Paradise on Fire
Addy is haunted by the tragic fire that killed her parents, leaving her to be raised by her grandmother. Now, years later, Addy’s grandmother has enrolled her in a summer wilderness program. There, Addy joins five other Black city kids—each with their own troubles—to spend a summer out west.
Deep in the forest the kids learn new (and to them) strange skills: camping, hiking, rock climbing, and how to start and safely put out campfires. Most important, they learn to depend upon each other for companionship and survival.
But then comes a devastating forest fire…
Addy is face-to-face with her destiny and haunting past. Developing her courage and resiliency against the raging fire, it’s up to Addy to lead her friends to safety. Not all are saved. But remembering her origins and grandmother’s teachings, she’s able to use street smarts, wilderness skills, and her spiritual intuition to survive.

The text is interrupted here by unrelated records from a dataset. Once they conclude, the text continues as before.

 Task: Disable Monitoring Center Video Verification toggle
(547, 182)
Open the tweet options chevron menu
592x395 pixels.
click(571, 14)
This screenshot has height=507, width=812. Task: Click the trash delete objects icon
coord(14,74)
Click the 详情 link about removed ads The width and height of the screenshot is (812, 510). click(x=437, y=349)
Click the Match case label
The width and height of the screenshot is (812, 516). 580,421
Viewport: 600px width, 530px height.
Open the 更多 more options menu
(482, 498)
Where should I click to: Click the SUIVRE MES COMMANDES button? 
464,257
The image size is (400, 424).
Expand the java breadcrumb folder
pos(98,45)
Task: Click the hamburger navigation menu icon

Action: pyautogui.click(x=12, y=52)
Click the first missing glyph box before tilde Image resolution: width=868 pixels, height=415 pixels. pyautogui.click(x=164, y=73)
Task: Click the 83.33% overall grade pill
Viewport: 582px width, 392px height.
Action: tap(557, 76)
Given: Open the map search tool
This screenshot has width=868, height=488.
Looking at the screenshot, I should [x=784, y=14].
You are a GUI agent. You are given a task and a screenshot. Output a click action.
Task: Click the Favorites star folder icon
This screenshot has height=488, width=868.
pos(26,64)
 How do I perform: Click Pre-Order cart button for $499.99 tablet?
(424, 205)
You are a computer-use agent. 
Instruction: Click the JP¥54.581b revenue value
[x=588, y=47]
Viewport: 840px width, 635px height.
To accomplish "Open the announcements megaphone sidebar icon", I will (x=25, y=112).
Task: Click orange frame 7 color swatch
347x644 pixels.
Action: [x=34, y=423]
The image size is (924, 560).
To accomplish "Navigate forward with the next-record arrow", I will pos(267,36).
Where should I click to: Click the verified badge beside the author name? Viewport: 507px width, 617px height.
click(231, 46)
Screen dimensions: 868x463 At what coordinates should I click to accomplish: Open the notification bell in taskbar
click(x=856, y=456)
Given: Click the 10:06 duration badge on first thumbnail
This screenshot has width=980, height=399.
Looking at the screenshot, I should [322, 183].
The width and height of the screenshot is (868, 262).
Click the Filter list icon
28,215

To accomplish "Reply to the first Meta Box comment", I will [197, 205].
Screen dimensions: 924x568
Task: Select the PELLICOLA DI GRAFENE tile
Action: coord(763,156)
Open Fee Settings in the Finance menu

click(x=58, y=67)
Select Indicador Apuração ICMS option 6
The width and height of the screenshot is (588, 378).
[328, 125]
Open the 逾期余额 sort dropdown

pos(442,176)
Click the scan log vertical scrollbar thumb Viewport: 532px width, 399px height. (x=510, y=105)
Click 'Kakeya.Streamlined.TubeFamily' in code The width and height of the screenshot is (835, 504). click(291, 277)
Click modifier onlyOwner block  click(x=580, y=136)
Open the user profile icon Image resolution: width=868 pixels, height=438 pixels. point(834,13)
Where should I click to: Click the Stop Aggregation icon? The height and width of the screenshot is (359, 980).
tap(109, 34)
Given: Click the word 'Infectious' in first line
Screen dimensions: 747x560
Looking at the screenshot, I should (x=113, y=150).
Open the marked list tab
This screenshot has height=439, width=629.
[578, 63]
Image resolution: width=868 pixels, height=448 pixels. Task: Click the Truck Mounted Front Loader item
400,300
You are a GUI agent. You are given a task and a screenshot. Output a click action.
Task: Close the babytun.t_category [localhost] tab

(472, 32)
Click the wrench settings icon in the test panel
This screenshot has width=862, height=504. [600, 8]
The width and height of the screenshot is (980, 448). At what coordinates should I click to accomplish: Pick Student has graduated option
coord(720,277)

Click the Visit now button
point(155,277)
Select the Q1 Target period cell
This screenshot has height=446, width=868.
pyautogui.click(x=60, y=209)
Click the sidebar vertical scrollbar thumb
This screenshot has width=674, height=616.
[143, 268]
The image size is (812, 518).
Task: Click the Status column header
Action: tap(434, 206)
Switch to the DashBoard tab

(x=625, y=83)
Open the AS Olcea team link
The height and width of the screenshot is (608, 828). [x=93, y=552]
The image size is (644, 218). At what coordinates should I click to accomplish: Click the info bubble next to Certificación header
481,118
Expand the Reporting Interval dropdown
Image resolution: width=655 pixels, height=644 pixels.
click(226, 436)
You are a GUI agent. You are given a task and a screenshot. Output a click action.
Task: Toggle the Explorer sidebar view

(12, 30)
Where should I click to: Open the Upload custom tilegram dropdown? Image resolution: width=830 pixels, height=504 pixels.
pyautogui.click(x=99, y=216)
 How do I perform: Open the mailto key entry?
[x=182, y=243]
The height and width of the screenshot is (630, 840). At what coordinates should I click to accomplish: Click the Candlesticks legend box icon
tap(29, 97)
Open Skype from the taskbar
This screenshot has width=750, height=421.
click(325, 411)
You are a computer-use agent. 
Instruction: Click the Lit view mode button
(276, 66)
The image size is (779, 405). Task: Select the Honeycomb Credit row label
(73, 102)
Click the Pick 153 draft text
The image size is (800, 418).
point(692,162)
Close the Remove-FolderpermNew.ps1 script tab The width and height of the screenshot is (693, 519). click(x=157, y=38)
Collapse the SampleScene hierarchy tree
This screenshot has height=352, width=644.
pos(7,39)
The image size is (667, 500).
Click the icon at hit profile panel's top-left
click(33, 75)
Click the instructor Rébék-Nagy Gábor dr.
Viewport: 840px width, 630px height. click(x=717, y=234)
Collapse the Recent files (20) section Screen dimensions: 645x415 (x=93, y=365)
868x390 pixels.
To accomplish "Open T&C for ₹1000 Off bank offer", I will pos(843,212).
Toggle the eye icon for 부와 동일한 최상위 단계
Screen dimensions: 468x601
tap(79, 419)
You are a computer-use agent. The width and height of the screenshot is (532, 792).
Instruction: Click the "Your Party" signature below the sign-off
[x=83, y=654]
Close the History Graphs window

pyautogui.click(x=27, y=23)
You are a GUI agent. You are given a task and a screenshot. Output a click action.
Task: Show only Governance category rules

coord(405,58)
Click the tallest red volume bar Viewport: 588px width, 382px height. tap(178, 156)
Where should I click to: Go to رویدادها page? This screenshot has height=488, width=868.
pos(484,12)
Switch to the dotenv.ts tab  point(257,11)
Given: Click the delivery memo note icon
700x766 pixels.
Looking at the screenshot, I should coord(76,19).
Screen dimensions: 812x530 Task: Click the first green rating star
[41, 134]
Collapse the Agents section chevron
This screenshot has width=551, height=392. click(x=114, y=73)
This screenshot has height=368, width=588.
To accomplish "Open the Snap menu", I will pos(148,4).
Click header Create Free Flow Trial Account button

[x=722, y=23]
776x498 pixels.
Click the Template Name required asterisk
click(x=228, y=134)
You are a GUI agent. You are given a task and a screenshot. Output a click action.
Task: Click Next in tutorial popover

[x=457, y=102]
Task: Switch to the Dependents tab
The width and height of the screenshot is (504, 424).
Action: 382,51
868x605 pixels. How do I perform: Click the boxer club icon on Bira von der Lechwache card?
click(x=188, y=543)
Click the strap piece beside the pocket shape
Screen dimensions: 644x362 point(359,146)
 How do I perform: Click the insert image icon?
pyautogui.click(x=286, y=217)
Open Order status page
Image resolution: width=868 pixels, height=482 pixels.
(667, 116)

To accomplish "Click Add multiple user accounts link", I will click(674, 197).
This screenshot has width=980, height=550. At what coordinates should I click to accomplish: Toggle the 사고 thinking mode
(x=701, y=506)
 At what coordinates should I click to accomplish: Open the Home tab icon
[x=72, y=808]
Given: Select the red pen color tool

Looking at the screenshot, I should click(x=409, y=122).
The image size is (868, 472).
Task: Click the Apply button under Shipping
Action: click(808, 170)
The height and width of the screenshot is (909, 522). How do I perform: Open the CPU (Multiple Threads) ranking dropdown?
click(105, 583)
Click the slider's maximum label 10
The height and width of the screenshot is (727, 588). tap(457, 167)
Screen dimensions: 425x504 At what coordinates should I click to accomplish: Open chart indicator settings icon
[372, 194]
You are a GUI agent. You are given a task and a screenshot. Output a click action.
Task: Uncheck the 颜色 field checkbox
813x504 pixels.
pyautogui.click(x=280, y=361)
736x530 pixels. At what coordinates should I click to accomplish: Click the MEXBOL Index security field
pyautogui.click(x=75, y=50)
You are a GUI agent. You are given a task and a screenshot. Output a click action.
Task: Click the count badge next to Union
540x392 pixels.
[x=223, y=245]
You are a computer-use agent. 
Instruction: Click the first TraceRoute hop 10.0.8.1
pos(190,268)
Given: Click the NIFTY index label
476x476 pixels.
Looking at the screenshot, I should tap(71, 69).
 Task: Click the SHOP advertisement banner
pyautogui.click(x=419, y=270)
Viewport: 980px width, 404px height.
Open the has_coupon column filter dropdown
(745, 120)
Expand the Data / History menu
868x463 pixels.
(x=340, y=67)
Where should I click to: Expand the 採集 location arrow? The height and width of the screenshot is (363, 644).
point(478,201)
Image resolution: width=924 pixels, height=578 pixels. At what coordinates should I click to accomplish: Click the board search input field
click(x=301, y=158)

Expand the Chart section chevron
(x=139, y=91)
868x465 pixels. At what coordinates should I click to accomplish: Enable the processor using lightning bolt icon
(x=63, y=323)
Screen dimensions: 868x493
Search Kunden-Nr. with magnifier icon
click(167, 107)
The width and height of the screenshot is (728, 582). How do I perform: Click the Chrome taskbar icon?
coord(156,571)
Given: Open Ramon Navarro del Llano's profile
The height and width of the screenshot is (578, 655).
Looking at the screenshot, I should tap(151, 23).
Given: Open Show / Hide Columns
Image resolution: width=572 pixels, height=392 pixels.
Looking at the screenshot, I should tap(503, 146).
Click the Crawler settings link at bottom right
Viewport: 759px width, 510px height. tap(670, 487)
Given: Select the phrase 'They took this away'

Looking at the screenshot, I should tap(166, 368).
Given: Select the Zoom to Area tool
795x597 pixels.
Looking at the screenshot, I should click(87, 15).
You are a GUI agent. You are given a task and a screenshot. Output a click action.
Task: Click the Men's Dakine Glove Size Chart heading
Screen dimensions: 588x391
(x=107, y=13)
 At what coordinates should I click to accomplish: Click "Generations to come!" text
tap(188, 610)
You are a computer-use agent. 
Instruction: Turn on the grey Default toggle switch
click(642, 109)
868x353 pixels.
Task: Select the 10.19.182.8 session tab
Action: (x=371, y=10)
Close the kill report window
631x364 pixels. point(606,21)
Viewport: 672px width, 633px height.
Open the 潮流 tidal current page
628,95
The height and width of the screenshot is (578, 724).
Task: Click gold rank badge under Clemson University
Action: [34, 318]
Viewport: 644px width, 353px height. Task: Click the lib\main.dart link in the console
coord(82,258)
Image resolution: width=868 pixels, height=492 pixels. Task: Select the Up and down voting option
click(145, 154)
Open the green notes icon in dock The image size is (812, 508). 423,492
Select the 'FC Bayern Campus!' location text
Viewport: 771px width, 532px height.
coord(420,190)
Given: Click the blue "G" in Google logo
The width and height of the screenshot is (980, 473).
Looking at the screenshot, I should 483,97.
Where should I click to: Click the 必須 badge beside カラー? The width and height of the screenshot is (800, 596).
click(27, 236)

Paradise on Fire has several excellent and much needed themes. Topmost, certainly, is the environmental one. It's great to see Addy be introduced to the wilderness and to fall in love with it, and heart wrenching that she also has to see first hand how fragile this environment can be. Addressing the fact that many children, especially BIPOC ones from city environments, don't necessarily get out to parks or have swimming instruction, is something that I haven't seen done very much. Since I have a park and a pool directly in my back yard, this is easy for my to forget. Showing how Addy has dealt with the effects of trauma her whole life is in keeping with current trends; I had to be careful not to say she was trying to "move on". She is struggling just to move forward. Once again, Dr. Rhodes has done an excellent job of bringing together several different topics to make for a fascinating novel that would be good for high school and middle school readers.
This is a great addition to books about wild fires, such as Davis' upcoming Partly Cloudy, Henry's recent Playing with Fire, Philbrick's Wildfire, Shotz' Firefighter, Garretson's 2010 Wildfire Run, and Cooney's 1995 Flash Fire, which shows that this environmental problem has been going on for far too long.